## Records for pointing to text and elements
• • • •

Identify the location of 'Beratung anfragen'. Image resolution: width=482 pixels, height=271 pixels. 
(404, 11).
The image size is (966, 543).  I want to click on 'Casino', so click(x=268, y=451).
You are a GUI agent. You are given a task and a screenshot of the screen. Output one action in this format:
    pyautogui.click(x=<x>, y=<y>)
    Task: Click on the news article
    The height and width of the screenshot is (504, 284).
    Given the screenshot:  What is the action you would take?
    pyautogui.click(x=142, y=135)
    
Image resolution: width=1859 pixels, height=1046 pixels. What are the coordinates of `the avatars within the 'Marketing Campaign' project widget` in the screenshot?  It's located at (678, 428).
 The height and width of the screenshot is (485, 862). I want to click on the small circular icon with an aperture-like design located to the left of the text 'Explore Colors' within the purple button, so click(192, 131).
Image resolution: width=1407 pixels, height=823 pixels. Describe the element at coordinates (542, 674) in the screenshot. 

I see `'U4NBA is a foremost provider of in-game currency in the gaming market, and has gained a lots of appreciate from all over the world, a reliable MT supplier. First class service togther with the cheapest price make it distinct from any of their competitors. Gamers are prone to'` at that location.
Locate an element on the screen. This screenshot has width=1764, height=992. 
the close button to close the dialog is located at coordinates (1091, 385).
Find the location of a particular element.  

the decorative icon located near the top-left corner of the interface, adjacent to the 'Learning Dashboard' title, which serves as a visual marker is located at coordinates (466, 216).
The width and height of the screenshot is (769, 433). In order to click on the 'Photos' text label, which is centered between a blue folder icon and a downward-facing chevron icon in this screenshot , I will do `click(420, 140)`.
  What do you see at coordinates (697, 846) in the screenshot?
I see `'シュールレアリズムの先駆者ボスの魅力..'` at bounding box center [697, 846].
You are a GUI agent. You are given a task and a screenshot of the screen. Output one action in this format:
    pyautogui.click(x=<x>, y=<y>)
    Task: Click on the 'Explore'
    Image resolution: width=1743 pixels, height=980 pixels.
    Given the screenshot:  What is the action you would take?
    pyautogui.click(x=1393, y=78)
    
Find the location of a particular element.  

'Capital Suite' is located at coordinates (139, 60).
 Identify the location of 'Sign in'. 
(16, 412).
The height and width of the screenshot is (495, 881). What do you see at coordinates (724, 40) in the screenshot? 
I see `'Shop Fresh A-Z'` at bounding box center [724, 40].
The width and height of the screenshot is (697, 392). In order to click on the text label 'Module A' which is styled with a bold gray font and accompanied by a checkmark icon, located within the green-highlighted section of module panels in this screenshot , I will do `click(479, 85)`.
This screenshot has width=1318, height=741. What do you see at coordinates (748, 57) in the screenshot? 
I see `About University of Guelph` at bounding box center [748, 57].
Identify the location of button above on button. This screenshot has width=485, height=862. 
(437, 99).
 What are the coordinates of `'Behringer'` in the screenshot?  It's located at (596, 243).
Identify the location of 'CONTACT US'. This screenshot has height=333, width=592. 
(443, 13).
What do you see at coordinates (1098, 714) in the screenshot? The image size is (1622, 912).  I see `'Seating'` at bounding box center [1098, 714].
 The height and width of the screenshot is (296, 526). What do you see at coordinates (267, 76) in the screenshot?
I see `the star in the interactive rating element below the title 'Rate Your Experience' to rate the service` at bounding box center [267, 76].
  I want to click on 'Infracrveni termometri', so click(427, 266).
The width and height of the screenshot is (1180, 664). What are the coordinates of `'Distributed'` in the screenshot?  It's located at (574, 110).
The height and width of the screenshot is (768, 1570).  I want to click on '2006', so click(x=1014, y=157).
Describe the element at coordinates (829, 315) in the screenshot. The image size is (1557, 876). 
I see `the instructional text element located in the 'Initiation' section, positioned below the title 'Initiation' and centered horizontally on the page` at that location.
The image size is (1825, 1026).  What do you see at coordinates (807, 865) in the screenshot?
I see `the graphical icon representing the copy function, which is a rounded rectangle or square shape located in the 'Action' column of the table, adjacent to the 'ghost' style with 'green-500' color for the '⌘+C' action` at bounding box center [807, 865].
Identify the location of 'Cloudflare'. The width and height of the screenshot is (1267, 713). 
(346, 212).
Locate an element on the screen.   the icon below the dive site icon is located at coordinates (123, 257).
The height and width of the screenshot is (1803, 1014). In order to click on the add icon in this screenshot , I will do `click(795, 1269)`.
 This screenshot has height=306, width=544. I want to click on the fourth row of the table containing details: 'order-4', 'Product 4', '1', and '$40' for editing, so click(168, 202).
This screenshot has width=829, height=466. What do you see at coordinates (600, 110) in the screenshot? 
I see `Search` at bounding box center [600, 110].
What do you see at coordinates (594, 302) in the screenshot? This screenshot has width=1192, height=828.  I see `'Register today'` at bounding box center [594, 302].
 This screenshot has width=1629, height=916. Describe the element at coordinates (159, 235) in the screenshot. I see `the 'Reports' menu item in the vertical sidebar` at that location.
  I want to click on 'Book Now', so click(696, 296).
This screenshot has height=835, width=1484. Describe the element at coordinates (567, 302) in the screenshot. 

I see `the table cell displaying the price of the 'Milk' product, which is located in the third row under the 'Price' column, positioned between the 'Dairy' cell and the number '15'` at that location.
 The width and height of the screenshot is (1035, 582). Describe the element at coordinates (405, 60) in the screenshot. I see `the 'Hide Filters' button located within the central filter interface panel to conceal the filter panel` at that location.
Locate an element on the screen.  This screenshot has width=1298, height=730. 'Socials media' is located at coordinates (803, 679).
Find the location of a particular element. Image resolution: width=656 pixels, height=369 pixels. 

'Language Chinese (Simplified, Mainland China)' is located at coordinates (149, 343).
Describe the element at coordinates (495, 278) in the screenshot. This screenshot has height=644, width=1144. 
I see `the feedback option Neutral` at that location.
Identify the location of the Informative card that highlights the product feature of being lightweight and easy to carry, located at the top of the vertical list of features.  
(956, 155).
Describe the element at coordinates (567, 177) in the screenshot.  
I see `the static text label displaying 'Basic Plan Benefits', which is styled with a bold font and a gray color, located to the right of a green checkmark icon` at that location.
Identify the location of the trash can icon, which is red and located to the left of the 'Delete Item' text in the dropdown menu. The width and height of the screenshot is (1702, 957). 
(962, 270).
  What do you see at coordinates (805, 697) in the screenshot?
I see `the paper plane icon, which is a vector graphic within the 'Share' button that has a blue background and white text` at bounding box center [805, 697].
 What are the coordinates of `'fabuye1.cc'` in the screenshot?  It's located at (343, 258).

• • • •

## Objective
Copy out every record above word for word, keeping each line as it stands.

## Output for this task
Identify the location of 'Beratung anfragen'. Image resolution: width=482 pixels, height=271 pixels. 
(404, 11).
The image size is (966, 543).  I want to click on 'Casino', so click(x=268, y=451).
You are a GUI agent. You are given a task and a screenshot of the screen. Output one action in this format:
    pyautogui.click(x=<x>, y=<y>)
    Task: Click on the news article
    The height and width of the screenshot is (504, 284).
    Given the screenshot:  What is the action you would take?
    pyautogui.click(x=142, y=135)
    
Image resolution: width=1859 pixels, height=1046 pixels. What are the coordinates of `the avatars within the 'Marketing Campaign' project widget` in the screenshot?  It's located at (678, 428).
 The height and width of the screenshot is (485, 862). I want to click on the small circular icon with an aperture-like design located to the left of the text 'Explore Colors' within the purple button, so click(192, 131).
Image resolution: width=1407 pixels, height=823 pixels. Describe the element at coordinates (542, 674) in the screenshot. 

I see `'U4NBA is a foremost provider of in-game currency in the gaming market, and has gained a lots of appreciate from all over the world, a reliable MT supplier. First class service togther with the cheapest price make it distinct from any of their competitors. Gamers are prone to'` at that location.
Locate an element on the screen. This screenshot has width=1764, height=992. 
the close button to close the dialog is located at coordinates (1091, 385).
Find the location of a particular element.  

the decorative icon located near the top-left corner of the interface, adjacent to the 'Learning Dashboard' title, which serves as a visual marker is located at coordinates (466, 216).
The width and height of the screenshot is (769, 433). In order to click on the 'Photos' text label, which is centered between a blue folder icon and a downward-facing chevron icon in this screenshot , I will do `click(420, 140)`.
  What do you see at coordinates (697, 846) in the screenshot?
I see `'シュールレアリズムの先駆者ボスの魅力..'` at bounding box center [697, 846].
You are a GUI agent. You are given a task and a screenshot of the screen. Output one action in this format:
    pyautogui.click(x=<x>, y=<y>)
    Task: Click on the 'Explore'
    Image resolution: width=1743 pixels, height=980 pixels.
    Given the screenshot:  What is the action you would take?
    pyautogui.click(x=1393, y=78)
    
Find the location of a particular element.  

'Capital Suite' is located at coordinates (139, 60).
 Identify the location of 'Sign in'. 
(16, 412).
The height and width of the screenshot is (495, 881). What do you see at coordinates (724, 40) in the screenshot? 
I see `'Shop Fresh A-Z'` at bounding box center [724, 40].
The width and height of the screenshot is (697, 392). In order to click on the text label 'Module A' which is styled with a bold gray font and accompanied by a checkmark icon, located within the green-highlighted section of module panels in this screenshot , I will do `click(479, 85)`.
This screenshot has width=1318, height=741. What do you see at coordinates (748, 57) in the screenshot? 
I see `About University of Guelph` at bounding box center [748, 57].
Identify the location of button above on button. This screenshot has width=485, height=862. 
(437, 99).
 What are the coordinates of `'Behringer'` in the screenshot?  It's located at (596, 243).
Identify the location of 'CONTACT US'. This screenshot has height=333, width=592. 
(443, 13).
What do you see at coordinates (1098, 714) in the screenshot? The image size is (1622, 912).  I see `'Seating'` at bounding box center [1098, 714].
 The height and width of the screenshot is (296, 526). What do you see at coordinates (267, 76) in the screenshot?
I see `the star in the interactive rating element below the title 'Rate Your Experience' to rate the service` at bounding box center [267, 76].
  I want to click on 'Infracrveni termometri', so click(427, 266).
The width and height of the screenshot is (1180, 664). What are the coordinates of `'Distributed'` in the screenshot?  It's located at (574, 110).
The height and width of the screenshot is (768, 1570).  I want to click on '2006', so click(x=1014, y=157).
Describe the element at coordinates (829, 315) in the screenshot. The image size is (1557, 876). 
I see `the instructional text element located in the 'Initiation' section, positioned below the title 'Initiation' and centered horizontally on the page` at that location.
The image size is (1825, 1026).  What do you see at coordinates (807, 865) in the screenshot?
I see `the graphical icon representing the copy function, which is a rounded rectangle or square shape located in the 'Action' column of the table, adjacent to the 'ghost' style with 'green-500' color for the '⌘+C' action` at bounding box center [807, 865].
Identify the location of 'Cloudflare'. The width and height of the screenshot is (1267, 713). 
(346, 212).
Locate an element on the screen.   the icon below the dive site icon is located at coordinates (123, 257).
The height and width of the screenshot is (1803, 1014). In order to click on the add icon in this screenshot , I will do `click(795, 1269)`.
 This screenshot has height=306, width=544. I want to click on the fourth row of the table containing details: 'order-4', 'Product 4', '1', and '$40' for editing, so click(168, 202).
This screenshot has width=829, height=466. What do you see at coordinates (600, 110) in the screenshot? 
I see `Search` at bounding box center [600, 110].
What do you see at coordinates (594, 302) in the screenshot? This screenshot has width=1192, height=828.  I see `'Register today'` at bounding box center [594, 302].
 This screenshot has width=1629, height=916. Describe the element at coordinates (159, 235) in the screenshot. I see `the 'Reports' menu item in the vertical sidebar` at that location.
  I want to click on 'Book Now', so click(696, 296).
This screenshot has height=835, width=1484. Describe the element at coordinates (567, 302) in the screenshot. 

I see `the table cell displaying the price of the 'Milk' product, which is located in the third row under the 'Price' column, positioned between the 'Dairy' cell and the number '15'` at that location.
 The width and height of the screenshot is (1035, 582). Describe the element at coordinates (405, 60) in the screenshot. I see `the 'Hide Filters' button located within the central filter interface panel to conceal the filter panel` at that location.
Locate an element on the screen.  This screenshot has width=1298, height=730. 'Socials media' is located at coordinates (803, 679).
Find the location of a particular element. Image resolution: width=656 pixels, height=369 pixels. 

'Language Chinese (Simplified, Mainland China)' is located at coordinates (149, 343).
Describe the element at coordinates (495, 278) in the screenshot. This screenshot has height=644, width=1144. 
I see `the feedback option Neutral` at that location.
Identify the location of the Informative card that highlights the product feature of being lightweight and easy to carry, located at the top of the vertical list of features.  
(956, 155).
Describe the element at coordinates (567, 177) in the screenshot.  
I see `the static text label displaying 'Basic Plan Benefits', which is styled with a bold font and a gray color, located to the right of a green checkmark icon` at that location.
Identify the location of the trash can icon, which is red and located to the left of the 'Delete Item' text in the dropdown menu. The width and height of the screenshot is (1702, 957). 
(962, 270).
  What do you see at coordinates (805, 697) in the screenshot?
I see `the paper plane icon, which is a vector graphic within the 'Share' button that has a blue background and white text` at bounding box center [805, 697].
 What are the coordinates of `'fabuye1.cc'` in the screenshot?  It's located at (343, 258).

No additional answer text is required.